[Written instruction]:
Transcribe the meditation tips below word for word, covering everything from "8. Do it naturally." down to "you when weightlifting.".

[Passage to read]:

★ ★ ★

6. Start small. I agree with Daniel Siegel, MD, who says that rewiring the brain can be helped by even as little as three minutes of mindfulness meditation, done regularly, and that the brain seems to benefit more from frequent, shorter meditations than less frequent, longer ones. I often recommend starting with five minutes a day, and perhaps working up to twenty if you feel it is working for you. (There are other benefits to longer meditations, but for the purposes of brain integration, it’s fine to go for less time, as long as it is regular and frequent.)
7. Have fun! Meditation can be serious, but it can also lead you in some delightful directions. I’ve actually fallen off a meditation stool from laughing so hard.
8. Do it naturally. I strongly recommend against using technological short-cuts like brain-wave inducers. The benefits of mindfulness meditation, from a brain-integration perspective, comes from the practiceof getting different parts of your brain working together. The techno “shortcuts” brag that they force the brain to switch gears — so you can just be the passive receiver. Passively getting your brain activity to change is like having someone else lift your arms for you when weightlifting.

(A relevant joke: A monk ordered a hot dog (vegan, I guess) from a hot dog vendor: “Make me one with everything.” (Insert first laugh here.) The monk pays for the $2 hot dog with a $5 bill. The vendor takes the cash and does nothing. When the monk asks for the $3, the vendor replies, “Change comes from within.”)

9. Learn the basics. When you’re first starting out, you might find it helpful to start with a guided meditation. (There are many good resources for this, including a free download, as well as guided meditations from people I respect a great deal, including Jack Kornfield, Sharon Salzberg, and Jon Kabat-Zinn – click here for specific recommendations.) Eventually, though, for the same reasons in#8 above, once you learn to meditate, and know more about how to guide yourself, then I recommend moving away from guided meditation. It can still be useful if you need a “refresher,” but training the brain to do the task of meditation on its own seems key in the sort of re-wiring seen in the research literature. Also, if you choose to use guided meditations to learn the ropes, then I recommend that it be without background music, if for no other reason than the music is an added “event” for the brain to process.

10. Change it up. Meditation doesn’t have to happen while you’re seated in lotus position in a perfect tranquil space (again, “perfection” is not required!) Due to an old ankle injury, I can’t sit cross-legged, so I meditate on a chair or stool. People with back or hip injuries sometimes lay down and use a chair under their lower legs to lay in “astronaut” position. You can do a walking meditation, meditation during yoga, meditation while eating — there’s even a raisin meditation. The focus of your meditation can also vary: It can be helpful to balance your practice between the sort of breathing/noticing practice (called insight meditation, or vipassana), and a series of focused intentions like metta practice (you can search “metta” and “Sharon Salzberg” for excellent resources on this form of practice).

★ ★ ★

[Given material]:
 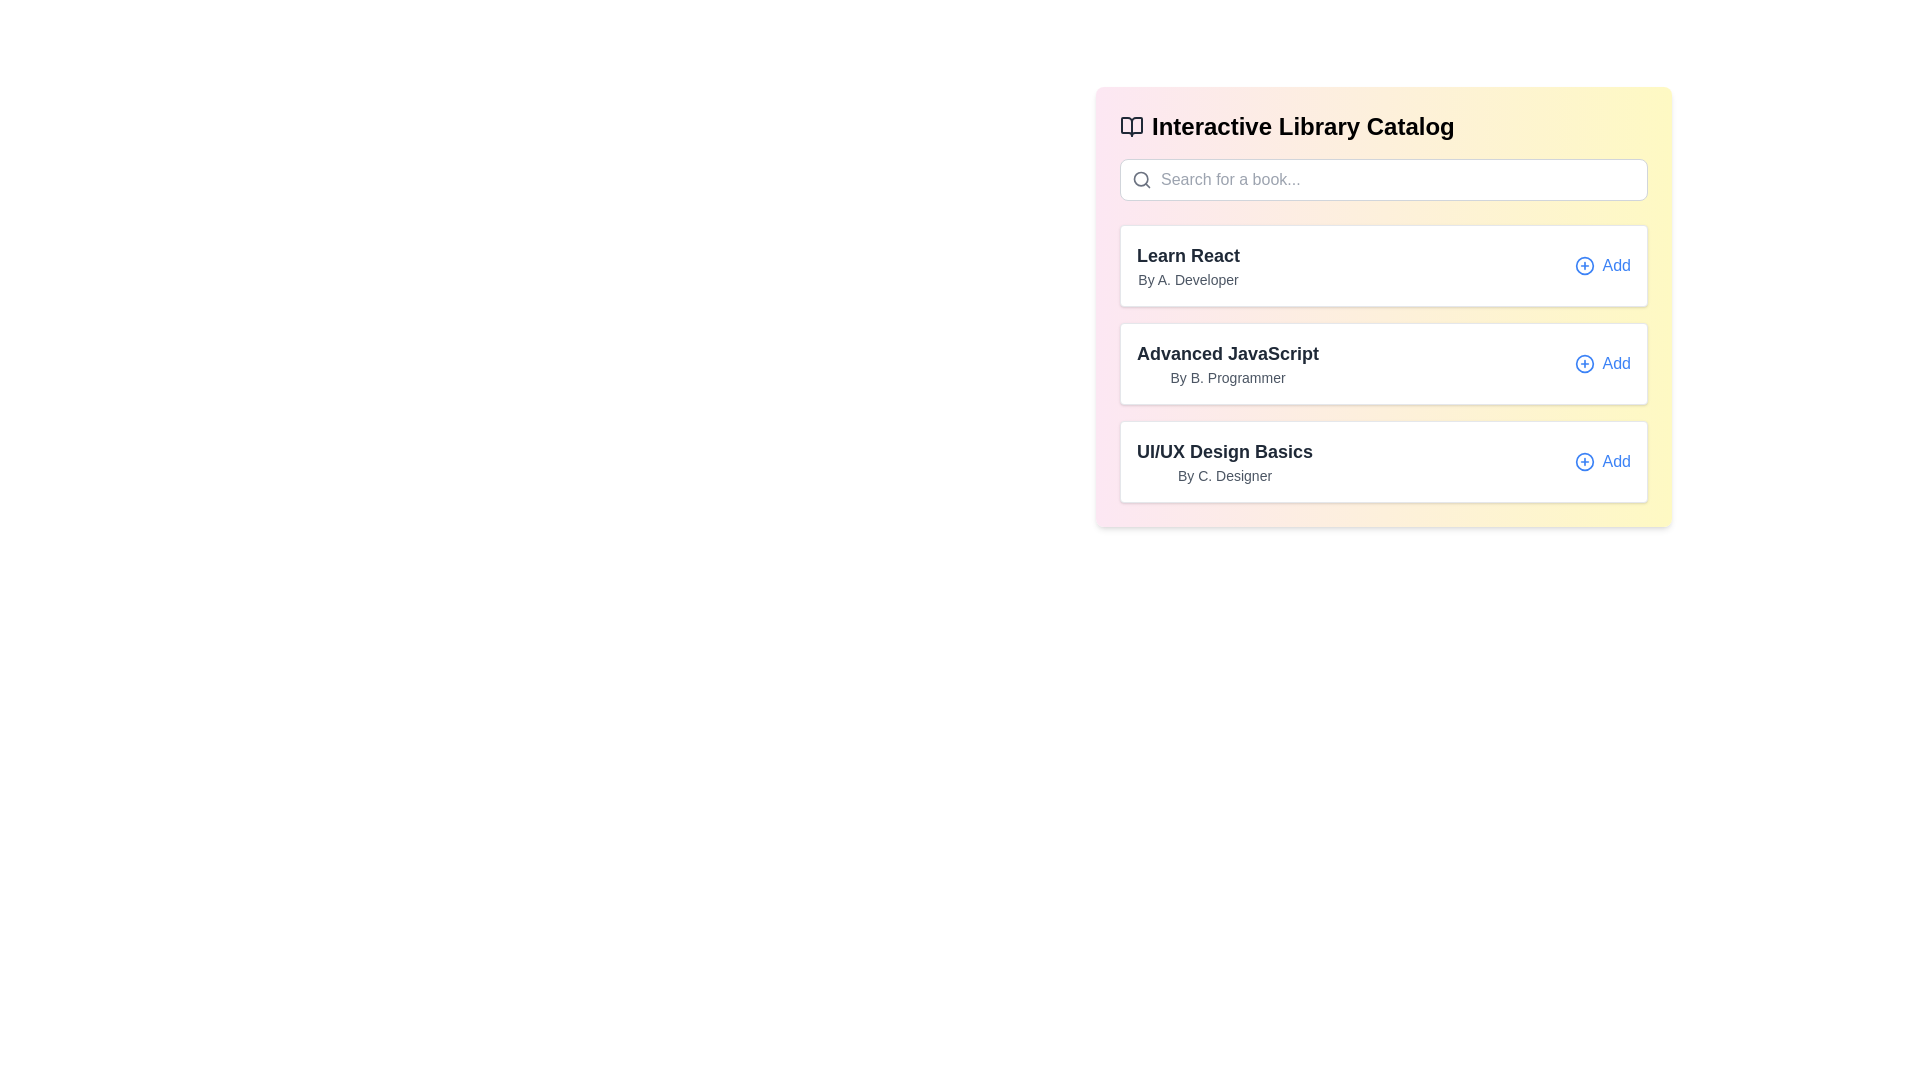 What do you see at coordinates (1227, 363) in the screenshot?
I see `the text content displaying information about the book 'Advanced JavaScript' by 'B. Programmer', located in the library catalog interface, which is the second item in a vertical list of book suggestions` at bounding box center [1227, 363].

★ ★ ★

[Task answer]:
8. Do it naturally. I strongly recommend against using technological short-cuts like brain-wave inducers. The benefits of mindfulness meditation, from a brain-integration perspective, comes from the practiceof getting different parts of your brain working together. The techno “shortcuts” brag that they force the brain to switch gears — so you can just be the passive receiver. Passively getting your brain activity to change is like having someone else lift your arms for you when weightlifting.